Tissue specific expression of different human receptor types for pituitary adenylate cyclase activating polypeptide and vasoactive intestinal polypeptide: implications for their role in human physiology.

Abstract

Pituitary adenylate cyclase activating polypeptide (PACAP) and vasoactive intestinal polypeptide (VIP) are two structurally related peptides with pleiotropic physiological effects. Biochemical and cloning experiments have demonstrated that there are two structurally distinct receptors which recognize PACAP and VIP peptides with similar affinities (PACAP/VIP R-1, PACAP/VIP R-2), as well as a receptor that is specific for the PACAP peptide (PACAP-Type 1 receptor). Using a homology-based cloning strategy we have identified PACAP/VIP R-2 receptor in human adipocytes, a tissue which was not previously identified as a target for PACAP and VIP action. This receptor type recognizes PACAP-38 and VIP similar affinity with inhibition concentrations of IC50 = 6.2 +/- 4.8 nM for PACAP-38 and IC50 = 9.4 +/- 4.6 nM for VIP. Like the other two PACAP receptors types, PACAP/VIP R-2 is coupled to cAMP-mediated signal transduction pathway with effective doses ED50 = 3.2 +/- 1.6 nM and ED50 = 2.2 +/- 0.9 nM for PACAP-38 and VIP respectively. Transcripts of the common PACAP/VIP R-2 are also found in human brain and a number of peripheral tissues, such as pancreas, muscle, heart, lund, kidney, stomach and low levels in the liver. Comparison of the tissue distribution of the human PACAP/VIP R-2 to that of the other two types of human PACAP receptors (PACAP-Type 1 and the other common PACAP/VIP R-1) by RNase protection showed that each of the three PACAP receptors is expressed in a unique set of human peripheral tissues.
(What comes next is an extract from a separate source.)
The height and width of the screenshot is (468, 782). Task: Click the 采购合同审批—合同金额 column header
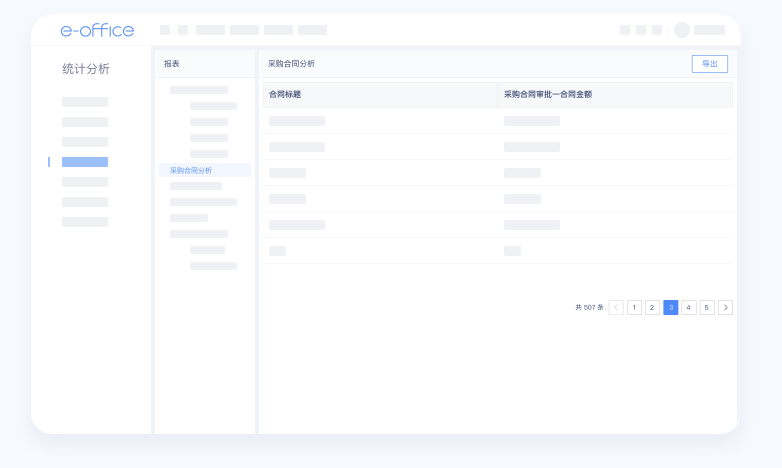tap(548, 94)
RNA transcripts for all three PACAP receptor types are found in human heart, brain and adipose tissue, while PACAP/VIP R-2 is the only one of these three receptor types that is expressed in the pancreas and skeletal muscle. These results suggest a novel and not yet characterized role for PACAP and VIP peptides in the neuroendocrine regulation of insulin-glucose homeostasis.